While the default is standardized for stability, users can override this in the SDKs by providing custom Kafka properties during initialization if absolutely necessary.

Engine performance metrics

The engine exposes the following Prometheus series (in addition to workflow_*, job_*, http_*, and grpc_*):

Metric Type Purpose
engine_db_transaction_duration_seconds Histogram (tx_type) Wall-clock Begin → Commit/Rollback per logical engine transaction
engine_db_lock_wait_duration_seconds Histogram (operation) Pre-acquire wait for FOR UPDATE / FOR UPDATE SKIP LOCKED
engine_job_timeout_total Counter Jobs whose lease expired and were recovered by the lease sweeper
engine_job_pickup_latency_seconds Histogram End-to-end time.Since(job.created_at) at successful worker claim. Primary signal for the < 50ms-p95 target.

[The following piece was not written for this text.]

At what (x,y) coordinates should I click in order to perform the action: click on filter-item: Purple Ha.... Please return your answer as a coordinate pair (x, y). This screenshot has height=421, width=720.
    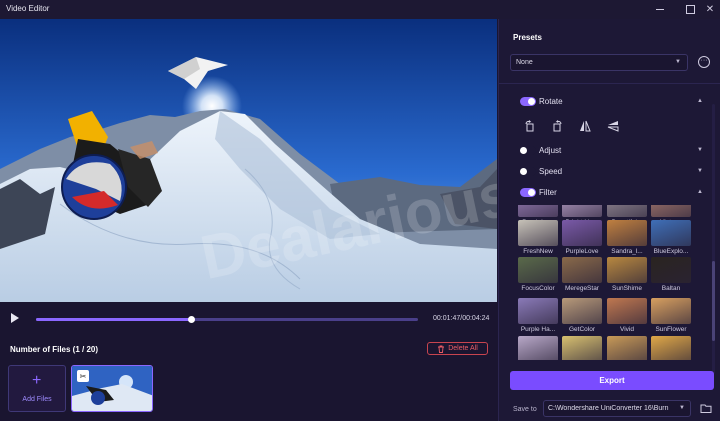
    Looking at the image, I should click on (538, 316).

Multi-replica coordination

Sweepers (job lease expiry and boundary_event_schedule timer firing) are gated behind distinct PostgreSQL advisory locks (pg_try_advisory_lock) so that across N replicas only one replica sweeps per interval. No cluster configuration is required — every engine replica tries to acquire the lock each tick; losers skip silently until the current leader disconnects.

Partial JSONB updates

Updates to workflow_instance.variables emit chained jsonb_set calls per dirty top-level key instead of rewriting the entire JSONB blob. For ≥ 256 KB payloads this reduces WAL volume by ≥ 40% on single-key updates.